**MATERIAL PROVIDED**
----------

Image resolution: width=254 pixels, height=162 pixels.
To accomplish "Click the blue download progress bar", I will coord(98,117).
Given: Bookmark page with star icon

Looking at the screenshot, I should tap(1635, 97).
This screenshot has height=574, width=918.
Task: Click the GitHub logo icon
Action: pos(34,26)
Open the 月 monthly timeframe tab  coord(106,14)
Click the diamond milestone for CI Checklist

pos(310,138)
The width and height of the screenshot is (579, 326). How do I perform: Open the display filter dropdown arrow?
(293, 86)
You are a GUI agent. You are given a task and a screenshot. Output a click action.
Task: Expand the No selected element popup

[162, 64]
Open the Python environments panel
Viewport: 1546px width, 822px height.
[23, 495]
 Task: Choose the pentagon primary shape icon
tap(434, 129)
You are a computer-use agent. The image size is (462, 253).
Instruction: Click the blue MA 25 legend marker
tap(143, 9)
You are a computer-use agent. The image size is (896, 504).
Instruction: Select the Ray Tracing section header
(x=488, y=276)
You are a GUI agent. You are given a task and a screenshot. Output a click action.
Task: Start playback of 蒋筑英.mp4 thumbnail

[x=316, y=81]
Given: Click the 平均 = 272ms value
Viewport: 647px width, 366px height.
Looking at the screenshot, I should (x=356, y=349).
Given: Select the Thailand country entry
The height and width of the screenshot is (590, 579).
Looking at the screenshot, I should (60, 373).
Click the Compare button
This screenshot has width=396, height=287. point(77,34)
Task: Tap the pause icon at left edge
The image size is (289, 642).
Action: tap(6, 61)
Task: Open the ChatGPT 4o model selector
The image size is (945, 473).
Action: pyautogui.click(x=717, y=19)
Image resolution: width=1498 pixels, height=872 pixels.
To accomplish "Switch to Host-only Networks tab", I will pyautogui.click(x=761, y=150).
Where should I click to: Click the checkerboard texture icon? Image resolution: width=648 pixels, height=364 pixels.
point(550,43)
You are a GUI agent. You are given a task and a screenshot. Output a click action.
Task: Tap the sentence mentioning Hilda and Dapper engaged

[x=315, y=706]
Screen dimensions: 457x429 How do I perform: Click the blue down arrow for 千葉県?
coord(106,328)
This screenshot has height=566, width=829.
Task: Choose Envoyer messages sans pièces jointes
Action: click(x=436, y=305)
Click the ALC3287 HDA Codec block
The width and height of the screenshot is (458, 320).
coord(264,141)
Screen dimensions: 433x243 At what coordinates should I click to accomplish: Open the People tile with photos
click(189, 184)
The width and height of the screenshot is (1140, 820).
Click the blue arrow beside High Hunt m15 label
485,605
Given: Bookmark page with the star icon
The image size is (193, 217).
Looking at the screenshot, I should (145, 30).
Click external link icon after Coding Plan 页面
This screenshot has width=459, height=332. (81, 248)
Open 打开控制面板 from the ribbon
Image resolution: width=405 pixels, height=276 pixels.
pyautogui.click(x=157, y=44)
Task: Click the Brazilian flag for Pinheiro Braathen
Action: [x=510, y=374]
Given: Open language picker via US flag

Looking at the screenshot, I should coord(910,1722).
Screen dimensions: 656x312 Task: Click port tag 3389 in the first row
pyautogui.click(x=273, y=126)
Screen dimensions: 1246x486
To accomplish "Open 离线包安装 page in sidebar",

----------

**OBJECTIVE**
Update the stretch from the line containing "Given: Open language picker via US flag" through the end of the material by replacing "port tag" with "port label". Change nothing else, and give only those lines.

**ANSWER TO THIS EXERCISE**
Given: Open language picker via US flag

Looking at the screenshot, I should coord(910,1722).
Screen dimensions: 656x312 Task: Click port label 3389 in the first row
pyautogui.click(x=273, y=126)
Screen dimensions: 1246x486
To accomplish "Open 离线包安装 page in sidebar",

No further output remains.